In the context of Pakistan, general physicians prescribe these medications without educating patients about the potential dependence and abuse. In a group of 475 patients, 38 per cent reported current use of one of these compounds; among them 68.3 per cent used them for sleep, 52.2 per cent for stress or anxiety, seven per cent for depression, 0.8 per cent for fits and 10.2 per cent for other reasons.
On inquiry, 85 per cent of the participants reported that these medications were prescribed by physicians at some point in time. Among these Physicians, 60 per cent were general practitioners while 36 per cent were specialists. One can only speculate about the intention of these physicians; whether they do it out of good will, lack of skills pertinent to mental health or have other ulterior motives.

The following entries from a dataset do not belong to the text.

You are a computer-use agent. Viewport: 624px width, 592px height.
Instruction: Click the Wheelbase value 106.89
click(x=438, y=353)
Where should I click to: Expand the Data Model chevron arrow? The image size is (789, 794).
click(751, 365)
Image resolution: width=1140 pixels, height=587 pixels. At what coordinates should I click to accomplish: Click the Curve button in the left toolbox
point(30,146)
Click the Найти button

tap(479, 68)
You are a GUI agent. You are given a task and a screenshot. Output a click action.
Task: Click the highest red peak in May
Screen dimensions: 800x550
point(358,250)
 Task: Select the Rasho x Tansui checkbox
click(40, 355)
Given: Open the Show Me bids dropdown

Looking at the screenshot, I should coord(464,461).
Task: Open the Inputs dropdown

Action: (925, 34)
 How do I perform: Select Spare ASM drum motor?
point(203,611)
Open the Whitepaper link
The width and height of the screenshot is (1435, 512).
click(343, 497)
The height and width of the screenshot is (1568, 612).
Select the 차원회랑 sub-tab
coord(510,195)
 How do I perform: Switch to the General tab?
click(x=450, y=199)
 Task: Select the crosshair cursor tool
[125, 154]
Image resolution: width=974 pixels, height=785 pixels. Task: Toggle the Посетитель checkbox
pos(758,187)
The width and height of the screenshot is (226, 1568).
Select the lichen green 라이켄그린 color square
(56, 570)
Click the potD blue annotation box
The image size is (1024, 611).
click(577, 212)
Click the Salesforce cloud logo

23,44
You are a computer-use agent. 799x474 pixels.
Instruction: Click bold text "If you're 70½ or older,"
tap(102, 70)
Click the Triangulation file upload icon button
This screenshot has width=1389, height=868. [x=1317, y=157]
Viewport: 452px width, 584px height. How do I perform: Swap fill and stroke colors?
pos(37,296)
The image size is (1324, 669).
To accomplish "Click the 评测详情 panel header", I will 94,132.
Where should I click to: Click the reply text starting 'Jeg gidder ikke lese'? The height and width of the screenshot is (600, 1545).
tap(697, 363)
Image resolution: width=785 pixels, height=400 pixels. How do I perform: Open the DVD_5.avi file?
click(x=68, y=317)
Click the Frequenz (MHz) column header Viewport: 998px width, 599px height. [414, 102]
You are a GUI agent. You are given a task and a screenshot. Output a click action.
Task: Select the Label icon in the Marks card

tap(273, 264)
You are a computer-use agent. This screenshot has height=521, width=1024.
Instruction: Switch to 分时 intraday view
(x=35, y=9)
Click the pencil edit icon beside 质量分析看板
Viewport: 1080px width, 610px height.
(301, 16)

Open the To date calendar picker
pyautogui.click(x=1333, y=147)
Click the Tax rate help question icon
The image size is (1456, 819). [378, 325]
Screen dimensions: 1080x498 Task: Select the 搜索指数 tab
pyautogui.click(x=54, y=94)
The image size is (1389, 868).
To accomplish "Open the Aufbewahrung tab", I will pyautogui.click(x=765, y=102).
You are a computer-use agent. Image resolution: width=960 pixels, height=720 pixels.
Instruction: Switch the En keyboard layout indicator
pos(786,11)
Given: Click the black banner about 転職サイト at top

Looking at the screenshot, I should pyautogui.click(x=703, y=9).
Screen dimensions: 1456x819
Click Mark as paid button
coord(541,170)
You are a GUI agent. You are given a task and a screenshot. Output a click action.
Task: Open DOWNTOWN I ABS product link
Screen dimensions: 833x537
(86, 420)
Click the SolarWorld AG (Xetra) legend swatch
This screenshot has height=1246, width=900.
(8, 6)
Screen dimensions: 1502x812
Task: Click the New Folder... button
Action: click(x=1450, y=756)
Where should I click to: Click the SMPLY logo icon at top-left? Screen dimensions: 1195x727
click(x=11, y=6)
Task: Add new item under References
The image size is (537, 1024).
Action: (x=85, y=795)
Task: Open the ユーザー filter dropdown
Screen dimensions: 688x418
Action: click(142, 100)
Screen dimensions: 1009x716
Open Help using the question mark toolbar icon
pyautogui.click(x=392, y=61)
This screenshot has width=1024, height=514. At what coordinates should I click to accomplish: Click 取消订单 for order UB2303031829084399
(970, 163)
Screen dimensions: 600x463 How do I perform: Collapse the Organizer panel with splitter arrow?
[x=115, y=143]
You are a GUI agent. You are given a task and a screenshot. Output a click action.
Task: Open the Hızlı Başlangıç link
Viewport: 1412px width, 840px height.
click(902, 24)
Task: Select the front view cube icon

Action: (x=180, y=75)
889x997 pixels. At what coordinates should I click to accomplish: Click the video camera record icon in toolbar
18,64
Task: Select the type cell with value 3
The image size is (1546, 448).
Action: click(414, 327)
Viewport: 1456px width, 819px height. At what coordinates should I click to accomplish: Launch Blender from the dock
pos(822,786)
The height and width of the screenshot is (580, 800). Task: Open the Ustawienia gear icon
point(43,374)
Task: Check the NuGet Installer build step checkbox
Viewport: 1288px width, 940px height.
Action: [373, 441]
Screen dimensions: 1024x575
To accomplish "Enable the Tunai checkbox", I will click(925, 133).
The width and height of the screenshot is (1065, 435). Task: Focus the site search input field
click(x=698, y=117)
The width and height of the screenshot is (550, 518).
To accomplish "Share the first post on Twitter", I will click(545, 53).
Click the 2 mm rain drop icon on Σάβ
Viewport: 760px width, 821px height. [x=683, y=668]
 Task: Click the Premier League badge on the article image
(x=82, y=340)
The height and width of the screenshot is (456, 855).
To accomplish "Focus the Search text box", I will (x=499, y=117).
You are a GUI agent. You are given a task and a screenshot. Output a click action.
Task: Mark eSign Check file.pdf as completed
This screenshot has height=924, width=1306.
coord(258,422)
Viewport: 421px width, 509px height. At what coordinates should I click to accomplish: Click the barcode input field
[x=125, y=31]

Multinational pharmaceutical companies, driven by economic gains, market these tablets as ‘absolute recipe for peace of mind’. Most physicians act as ‘agents’ for sales and promotion, with their share in the cake. Ultimately it is the patients and their families who have to pay the price. This is obviously done in the guise of science, technology and promotion of ‘robust’ evidence.
During this survey it was discovered that around 80 per cent of people were aware of one or more brands of benzodiazepines – available over the counter. Among these, 67 per cent had some idea that if these medications are used for a longer duration than they can become a liability.
For drug-naïve patients it is best to stay away from these medications. If confronted with problems of sleeplessness (insomnia) or anxiety there are behavioral interventions which can alleviate the problem.